[Saved entries]

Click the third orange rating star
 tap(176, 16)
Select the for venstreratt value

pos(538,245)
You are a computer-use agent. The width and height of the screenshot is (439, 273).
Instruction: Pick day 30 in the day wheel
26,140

▶ [Task directions] Your answer must be the full set of entries, copied exactly.

▶ [Output]
Click the third orange rating star
 tap(176, 16)
Select the for venstreratt value

pos(538,245)
You are a computer-use agent. The width and height of the screenshot is (439, 273).
Instruction: Pick day 30 in the day wheel
26,140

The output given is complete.